Stored data entries:
----

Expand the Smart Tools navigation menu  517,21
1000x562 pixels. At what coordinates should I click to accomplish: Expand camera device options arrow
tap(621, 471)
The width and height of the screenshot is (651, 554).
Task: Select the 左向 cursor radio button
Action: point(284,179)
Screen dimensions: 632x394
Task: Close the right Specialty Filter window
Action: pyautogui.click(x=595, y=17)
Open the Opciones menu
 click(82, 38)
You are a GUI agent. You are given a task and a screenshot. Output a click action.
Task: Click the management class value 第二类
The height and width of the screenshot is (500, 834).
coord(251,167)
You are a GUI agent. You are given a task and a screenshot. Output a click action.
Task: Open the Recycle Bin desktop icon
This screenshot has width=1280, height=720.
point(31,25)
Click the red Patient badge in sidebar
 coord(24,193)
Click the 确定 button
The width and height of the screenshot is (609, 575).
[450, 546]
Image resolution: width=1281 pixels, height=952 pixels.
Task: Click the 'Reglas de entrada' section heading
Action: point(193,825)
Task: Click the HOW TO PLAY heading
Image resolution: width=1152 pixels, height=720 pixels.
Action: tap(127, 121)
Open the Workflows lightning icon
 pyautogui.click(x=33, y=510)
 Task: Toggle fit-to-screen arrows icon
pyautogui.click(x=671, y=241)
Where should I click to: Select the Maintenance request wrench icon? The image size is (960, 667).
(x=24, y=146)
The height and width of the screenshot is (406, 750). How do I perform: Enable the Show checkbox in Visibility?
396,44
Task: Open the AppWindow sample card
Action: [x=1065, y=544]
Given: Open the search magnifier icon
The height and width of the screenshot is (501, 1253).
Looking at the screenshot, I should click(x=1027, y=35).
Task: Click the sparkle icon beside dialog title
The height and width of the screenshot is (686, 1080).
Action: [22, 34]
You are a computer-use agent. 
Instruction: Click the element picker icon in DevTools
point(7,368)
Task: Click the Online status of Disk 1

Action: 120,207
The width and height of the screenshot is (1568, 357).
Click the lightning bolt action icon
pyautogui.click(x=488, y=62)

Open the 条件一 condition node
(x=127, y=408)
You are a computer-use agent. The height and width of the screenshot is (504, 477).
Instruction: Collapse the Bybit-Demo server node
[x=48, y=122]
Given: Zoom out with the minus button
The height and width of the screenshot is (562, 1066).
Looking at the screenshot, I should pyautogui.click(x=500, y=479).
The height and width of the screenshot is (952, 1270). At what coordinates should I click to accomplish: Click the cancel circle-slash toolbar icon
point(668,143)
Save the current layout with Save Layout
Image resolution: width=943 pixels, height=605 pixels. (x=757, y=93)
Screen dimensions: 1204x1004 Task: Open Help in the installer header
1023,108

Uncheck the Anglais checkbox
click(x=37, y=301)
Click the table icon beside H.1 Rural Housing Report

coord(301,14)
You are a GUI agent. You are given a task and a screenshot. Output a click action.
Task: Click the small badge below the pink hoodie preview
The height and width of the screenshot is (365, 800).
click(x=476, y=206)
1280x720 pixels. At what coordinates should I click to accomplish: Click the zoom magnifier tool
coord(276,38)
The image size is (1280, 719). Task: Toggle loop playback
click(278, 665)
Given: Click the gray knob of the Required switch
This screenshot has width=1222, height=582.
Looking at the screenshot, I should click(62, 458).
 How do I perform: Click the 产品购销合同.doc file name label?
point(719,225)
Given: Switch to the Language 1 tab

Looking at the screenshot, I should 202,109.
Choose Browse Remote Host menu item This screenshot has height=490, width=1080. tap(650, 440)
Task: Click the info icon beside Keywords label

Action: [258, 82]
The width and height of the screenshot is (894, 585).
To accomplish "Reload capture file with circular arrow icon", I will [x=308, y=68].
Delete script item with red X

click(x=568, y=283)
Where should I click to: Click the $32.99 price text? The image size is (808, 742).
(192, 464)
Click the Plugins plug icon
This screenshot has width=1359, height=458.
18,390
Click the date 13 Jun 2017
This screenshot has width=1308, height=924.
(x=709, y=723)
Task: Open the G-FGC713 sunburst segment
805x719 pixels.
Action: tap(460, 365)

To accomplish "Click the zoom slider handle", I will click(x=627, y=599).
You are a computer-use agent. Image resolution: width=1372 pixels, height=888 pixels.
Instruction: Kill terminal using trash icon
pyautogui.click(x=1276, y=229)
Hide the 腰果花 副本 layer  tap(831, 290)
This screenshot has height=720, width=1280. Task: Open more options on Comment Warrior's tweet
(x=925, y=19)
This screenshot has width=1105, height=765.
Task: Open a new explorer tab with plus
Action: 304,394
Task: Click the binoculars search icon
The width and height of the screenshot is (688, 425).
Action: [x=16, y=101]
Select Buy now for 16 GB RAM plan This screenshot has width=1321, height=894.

----

Filter the records above down to the lines containing "search".

Given: Open the search magnifier icon
Task: Click the binoculars search icon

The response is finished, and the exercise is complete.